I won’t even hesistate when I tell you Betsy Brown Braun has written one of the best parenting books I’ve ever read. You’re Not the Boss of Me: Brat-Proofing Your 4- to 12- Year Old offers sage, but simple, advice for raising respectful, honest, and independent children. The book provided many lightbulb moments for me because it clearly identifies a wide range of parenting concerns and offers answers for the age-old question: “Why is my child acting like that?” It also offers memorable tips and scripts about how to react in every day situations such as what to say when “I’m bored,” plays like a broken record or how to instill confidence in a disappointed child.

Betsy writes frankly and honestly. Her voice throughout the book is upbeat and positive even when she touches on the tough topics like what to do when you hear the dreaded, “I hate you,” what to say when your child has cheated on a test, and how to deal with stealing.

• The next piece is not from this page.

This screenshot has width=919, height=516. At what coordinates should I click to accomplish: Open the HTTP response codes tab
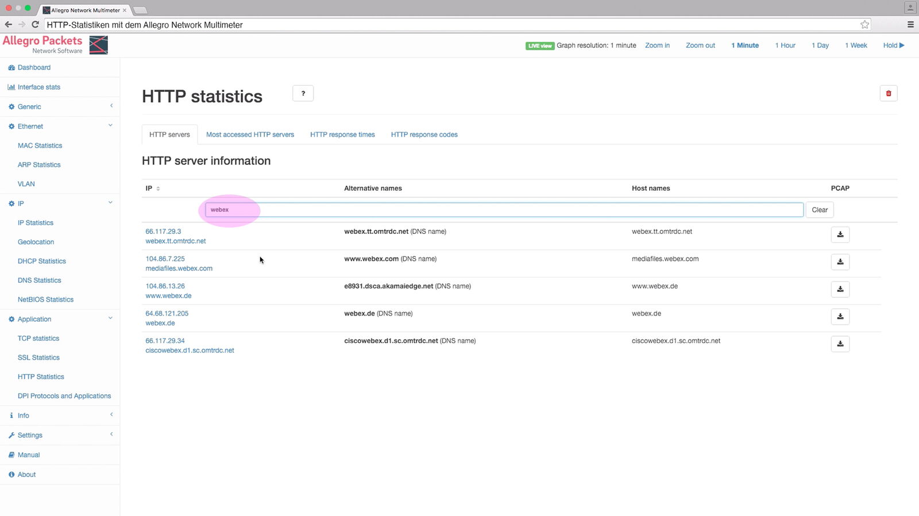tap(424, 135)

Betsy Brown Braun is a reknowned child development and behavioral specialist, popular parent educator, best-selling author, and mother of triplets. She has been a guest expert on The Today Show, The  Early Show, Good Morning, America Now!! and on NPR. She has been cited in USA Today, NY Times, Family Circle, Parents, Parenting, Cookie, and Woman’s Day among other publications.

I spoke recently with Betsy about You’re Not the Boss of Me and we focused specifically on the chapter about self-reliance.

Tired Mom Tésa: My daughter is 4 and is trying desperately to be self-reliant. She’s extremely resourceful as well, but sometimes, being 4, doesn’t make the safest decisions. In a recent situation she stacked two stools on top of one another to reach a barrette. While she was proud of herself, I was concerned she could have fallen. How do I let her know her choice wasn’t a safe one without discouraging her from trying to do things on her own in the future?

Betsy: That’s wonderful that she did that. That shows initiative, mathematical thinking, and risk taking. Risk taking is more important than safety. Now I’m not the Free Range Mom, but I think allowing children to take risks is good.

What you could say is, “Wow, that was great that you did that! Did you feel safe doing it? It sounds like it might have been a little scary when the stools wobbled. I wonder if there’s another way to reach it that would be a little safer?”

You want the last resort to be getting Mommy for help. It’s important to always be encouraging. There’s those times when your child is trying to zip their sweater and you are rushing out the door and just do it for them. Instead you could say, “It’s more important that you attempt this than we get to school right on time.”

Tired Mom Tésa: In the book you say “Children have brakes.” I try to be hands-off at times and let my children try different things. However, most recently at the playground my daughter was trying something she had done many times before, but this time she slipped. The mom next to me said loudly, “I knew you were going to fall.” How should I have handled this situation?

Betsy: We all feel judged by other parents. Everybody feels judged, in fact. When someone is judging you, your priority is to do it your way. When that mom said, “I knew she was going to fall,” you could say, “Yep. Sometimes that happens. Sometimes she falls, but she keeps on trying.”  When you’re approached at the grocery store by the little old lady saying something about your children you can say, “Oh, so you remember what it’s like to have a 3-year-old?”

Tired Mom Tésa: You mention in the book letting kids struggle is essential in their learning how to be self-reliant. Can you expand on that a bit? Sometimes my 3-year-old son gets frustrated and gives up and says with a big frustrated sigh, “I can’t do it.” Should I step in and help or is that part of the struggle?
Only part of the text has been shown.